Radio Marketing Tips

Quality content so simple it's frightening

I experienced something so simple the other morning that brings value to advertisers, radio stations, audiences and communities and almost frightens me to even say it: great local over-the-air radio.

My normal “commute” to work was a little different that day: I found myself in the car for a good 45 minutes between driving my daughter to school and my dogs to daycare. In the spirit of breaking routine, I decided for a change to listen to Minneapolis’ 96.3 K-Twin“Quality Rock” of the Eighties and Nineties — think Jack-FM with personality.

Two of the three morning hosts are also personalities on the local KARE 11 TV news, so I thought I would check out their shtick.  I found myself staying tuned after a song leading into a commercial break because they teased a contest called “Wait a Minute, I Know That!” — an obvious rip-off of NPR’s “Wait, Wait, Don’t Tell Me!” which CRN has always cited as the type of quality on-air contesting that is very effective.

After the break, Chris from White Bear Lake called in to compete against co-host Eric Perkins. There was some wonderful banter between him and the hosts. They each got three multiple-choice questions based on pop culture. They both got two out of three correct, so they had to go to a tiebreaker which wasn’t going to happen until after the next commercial break.

I would guess many people did what I did, I stayed tuned! Why? It was engaging, fun and entertaining. It wasn’t complicated, the listener didn’t have to go to a website, tweet or post a photo on Facebook. All he had to do was call in, engage with the personalities and answer a couple of simple questions. What a concept.

Unfortunately, Chris from White Bear Lake lost, but he did get a consolation prize: the newly released CD from Brian Setzer. Do you know what he would’ve received if he had won?  A mug!

We sometimes make the world too complicated. Learning a new marketing term every day. Hopping on the bandwagon to trends we don’t fully understand. Integrate with this. Integrate with that.

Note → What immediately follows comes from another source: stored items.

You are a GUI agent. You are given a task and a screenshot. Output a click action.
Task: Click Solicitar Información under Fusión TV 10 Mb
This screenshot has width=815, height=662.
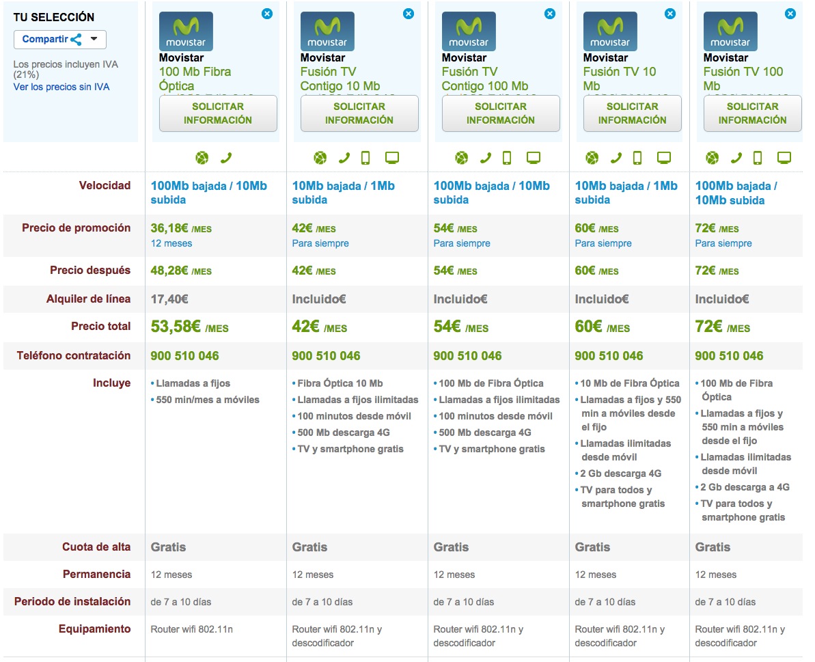point(632,113)
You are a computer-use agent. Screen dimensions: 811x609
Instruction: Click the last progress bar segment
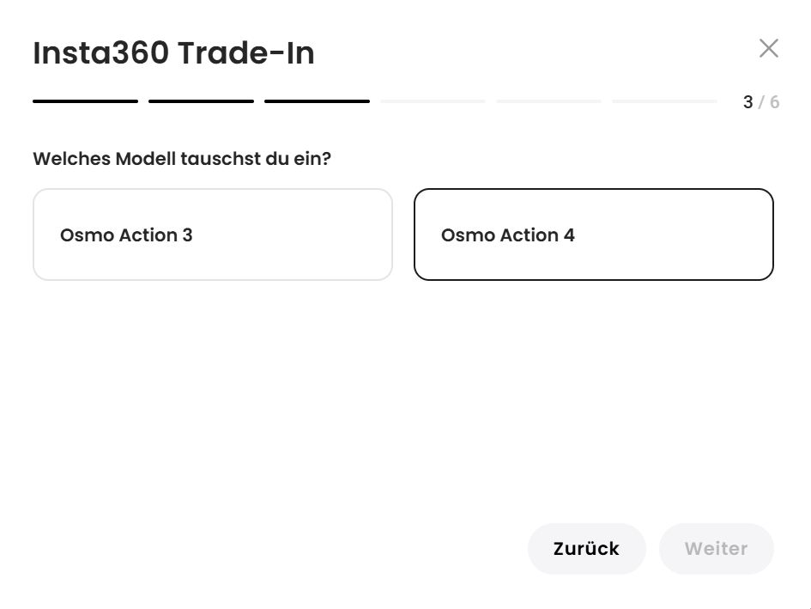[664, 101]
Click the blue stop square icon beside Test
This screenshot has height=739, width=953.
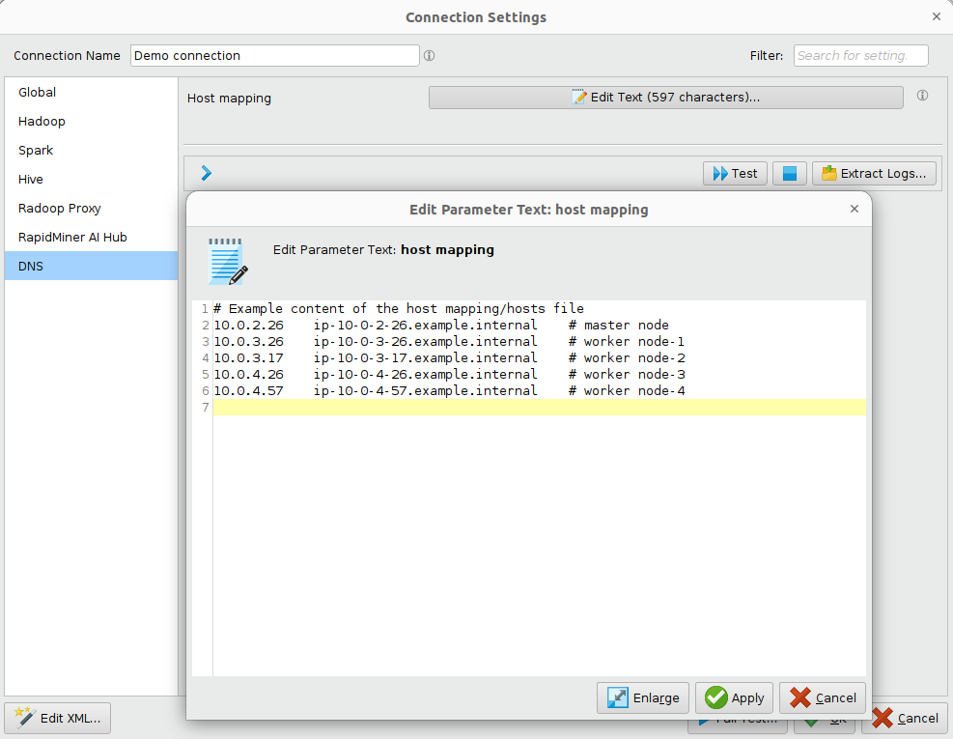(x=789, y=173)
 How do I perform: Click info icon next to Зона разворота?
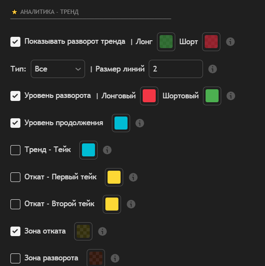point(115,258)
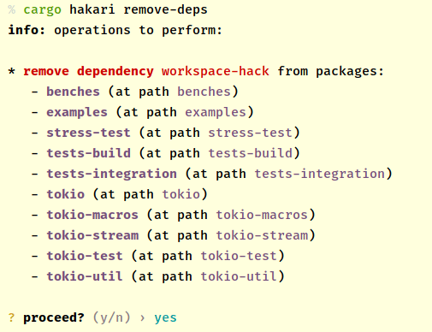Select the 'tokio-test' path value
The image size is (432, 332).
[x=239, y=256]
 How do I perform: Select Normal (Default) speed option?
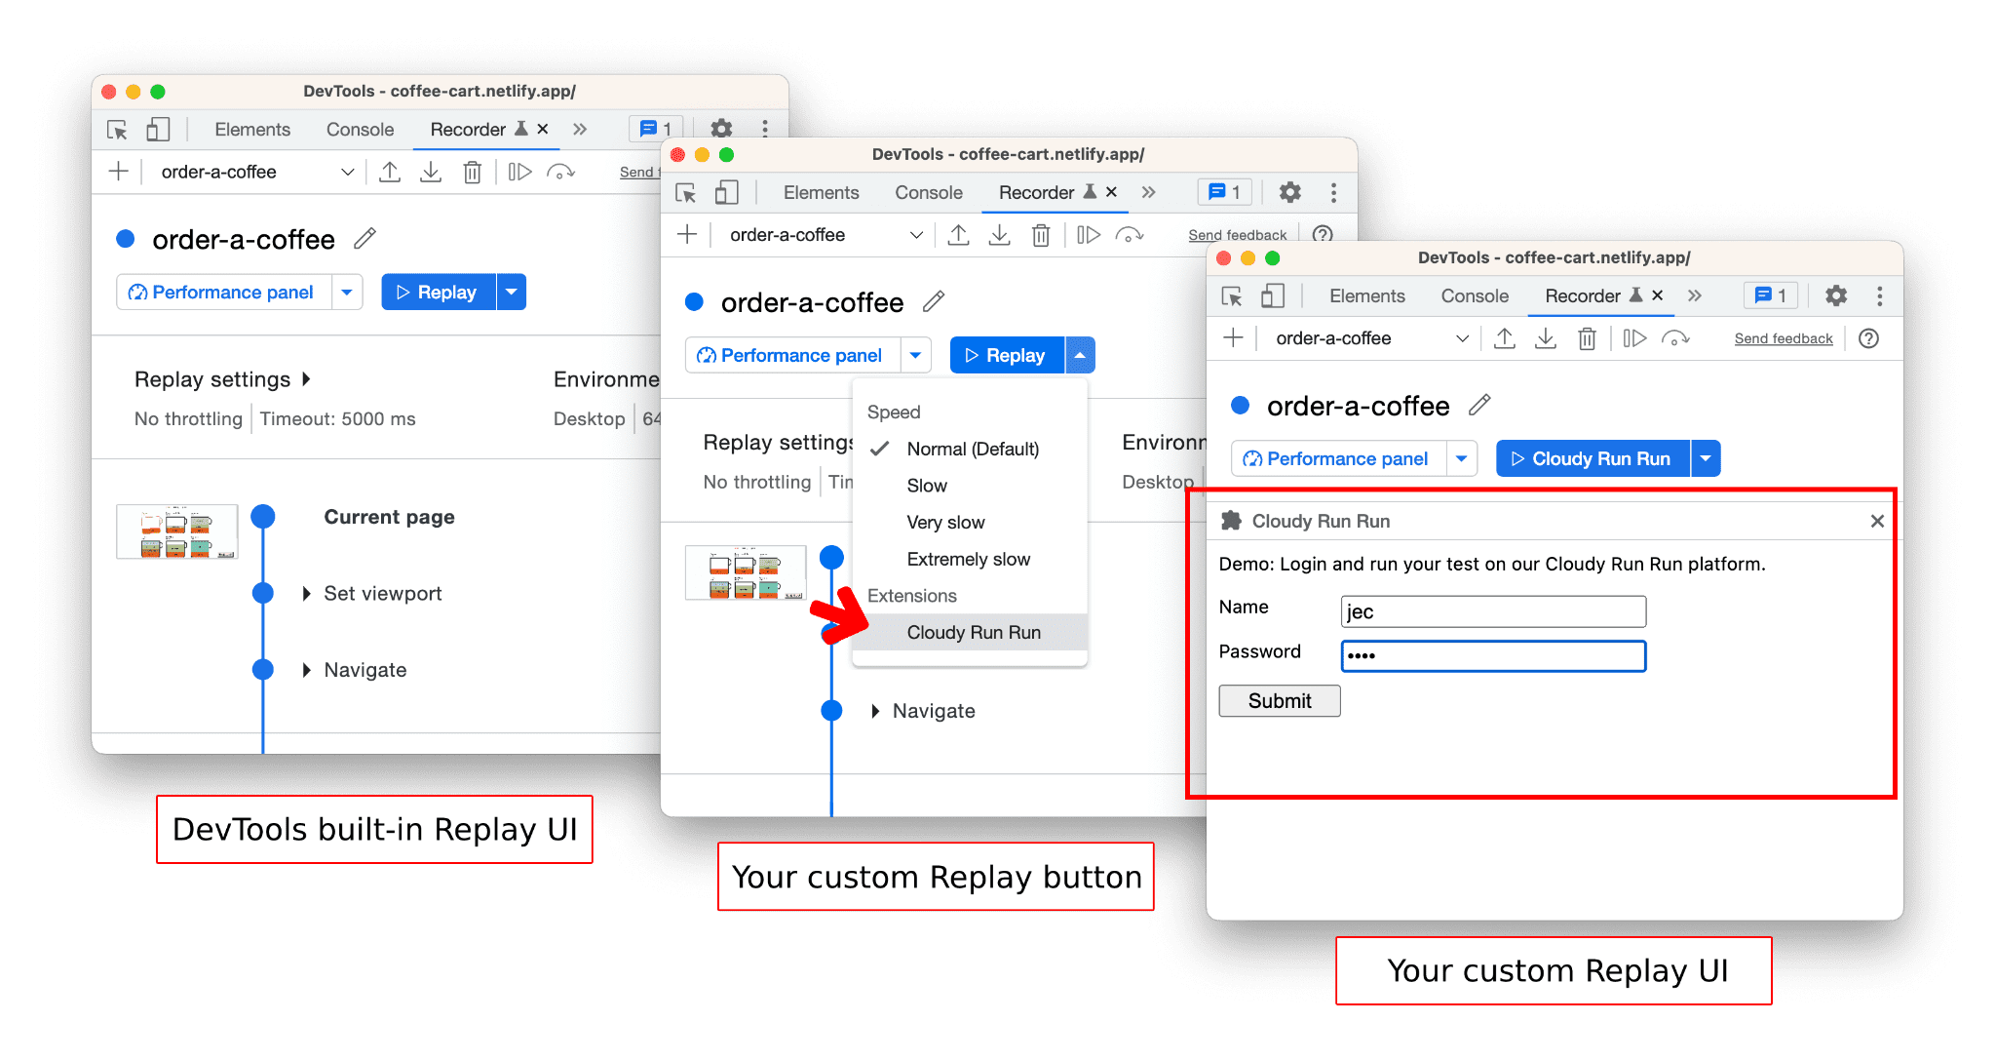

We have research (coming soon) that confirms people like to enter fun contests and also listen in as other participants sweat it out. It was a wonderful 15-minute bit.  It was refreshing, validating and inspiring – even if the last thing I would have needed was another mug. The only thing missing was an opportunistic title sponsor to anchor the segment and deliver a corresponding spot to run alone during the break. Sometimes marketers try to outthink themselves. In those cases, they often wind up scratching their heads.

Patrick Leeney, a 24-year veteran of the broadcast business, is Vice President at CRN International and based in Minneapolis.

Creating effective campaigns

When you use radio beyond the conventional advertisement stop set, your brand radically increases its chances of achieving results far beyond expectations.

Two recent developments speak further to the ineffectiveness of lengthy stop sets and the effectiveness of non-traditional radio marketing.

The first was Entercom’s gamble to experiment at a Seattle radio station with fewer ad slots per hour and shorter stop sets as well. The intent, of course, would be to draw listeners with more programming, and in turn appeal to advertisers via a larger engaged audience. At the same time, advertisers are questioning more than ever the ROI of their messages appearing at the tail end of long stop sets. Good for them.

The other development was a random poll CRN conducted in which a majority of 75 marketers said they feel a combination of non-traditional advertising tactics such as branded content and promotions generate stronger results for their brands.

Think of these non-traditional marketing tactics as the antithesis of conventional radio. They take salient product communication points and place them inside programming segments when consumers are actively listening to radio. Radio as a marketing medium works here because it provides listeners with compelling communication they seek, enjoy and believe.

When working properly, this strategy accomplishes three things: (1) it removes the message from the clutter of many ads; (2) it creates the right content to capture listeners’ attention when they are primed for it; and (3) it effectively helps consumers engage and relate to the brand, hopefully to buy something. We’ve seen time and again how this avenue of translates into consumer response.

Good companies spend lots of money on radio advertising – in the billions of dollars – with the optimism and confidence you’d give any medium that delivers 244 million Americans every week. Their expectations should be high.

CRN uses radio differently—way beyond advertising. By taking brand messages out of the stop set and delivering them to consumers in ways they want to hear, we are able to change consumer behavior, make people fall in love. That’s the power of radio.